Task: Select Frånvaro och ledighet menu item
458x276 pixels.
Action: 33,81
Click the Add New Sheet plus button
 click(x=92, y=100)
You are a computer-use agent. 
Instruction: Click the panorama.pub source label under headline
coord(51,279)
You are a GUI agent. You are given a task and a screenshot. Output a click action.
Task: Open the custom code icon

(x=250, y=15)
* * *
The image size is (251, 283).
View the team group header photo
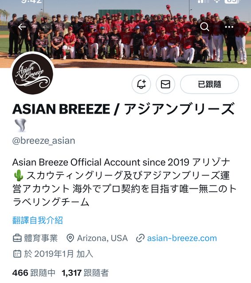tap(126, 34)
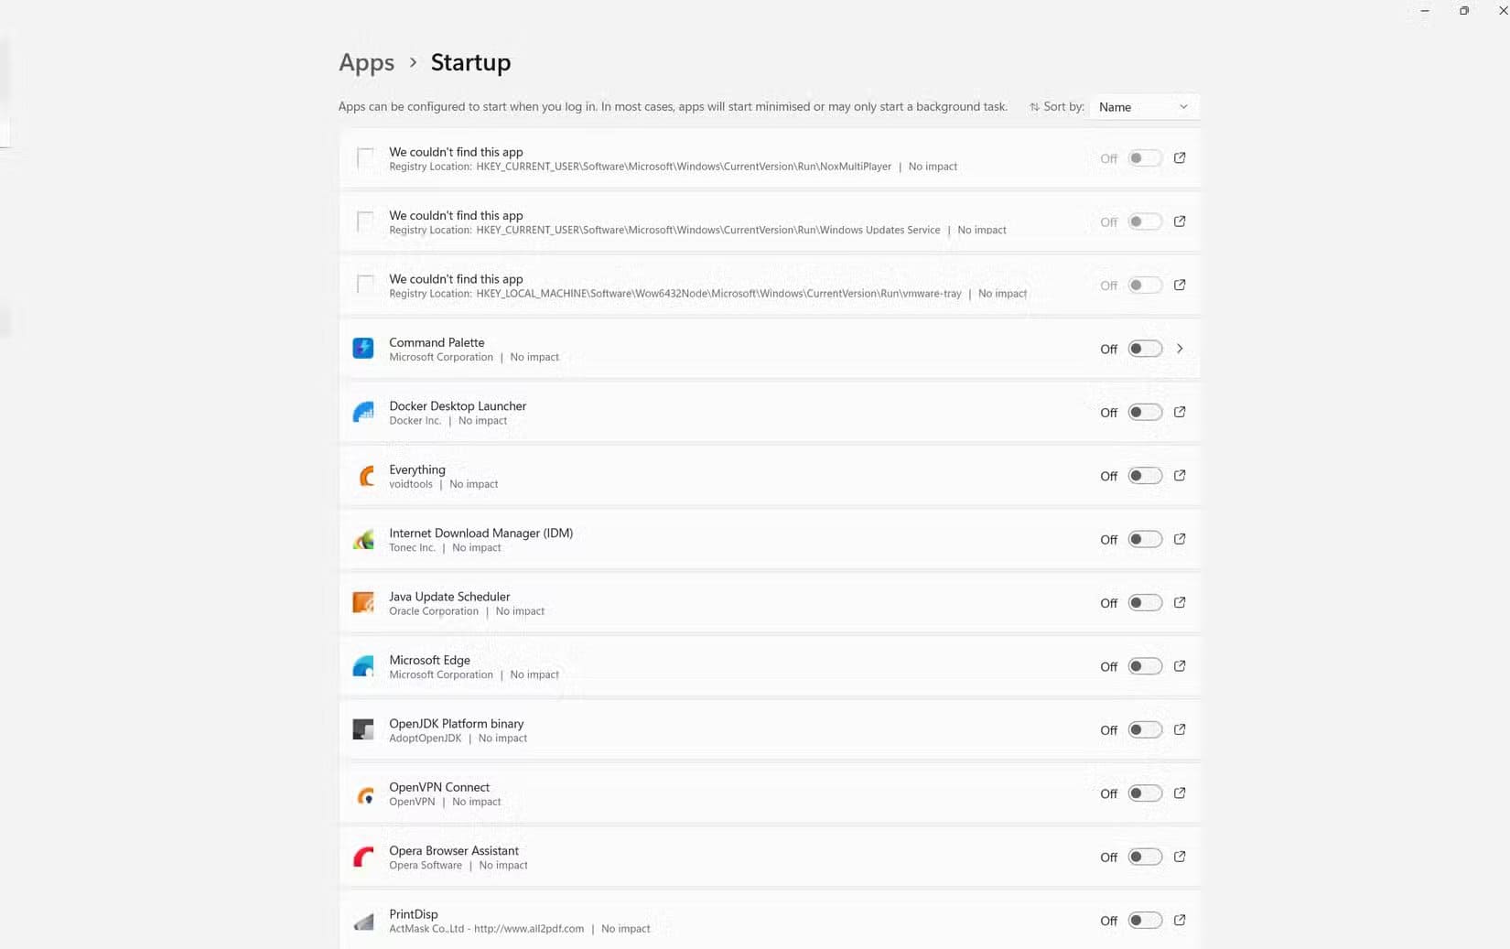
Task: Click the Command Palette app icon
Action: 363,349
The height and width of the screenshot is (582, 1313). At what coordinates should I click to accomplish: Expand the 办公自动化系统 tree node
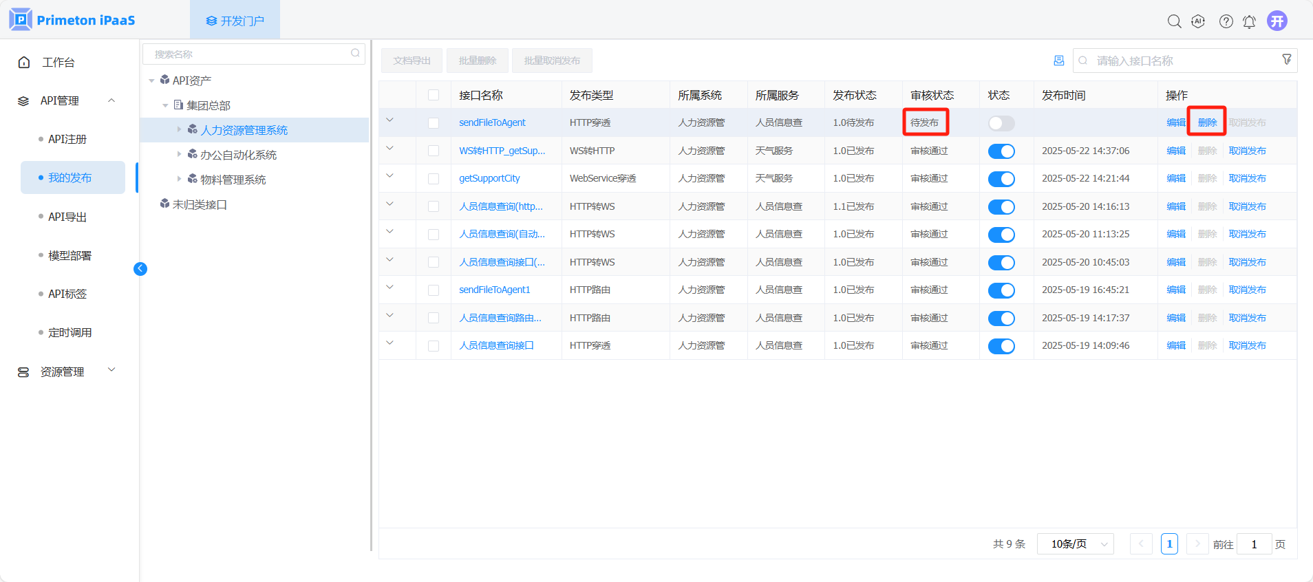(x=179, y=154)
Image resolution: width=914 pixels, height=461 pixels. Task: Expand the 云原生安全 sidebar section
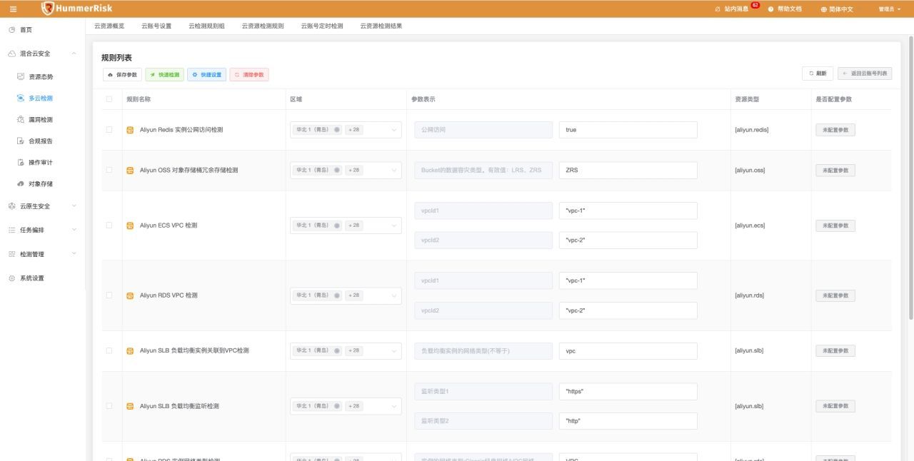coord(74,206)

Exercise: Scan the records above. Return every line with "agent" in it.

Result of the task:
You are a computer-use agent. 
You are a GUI agent. You are given a task and a screenshot. Output a click action.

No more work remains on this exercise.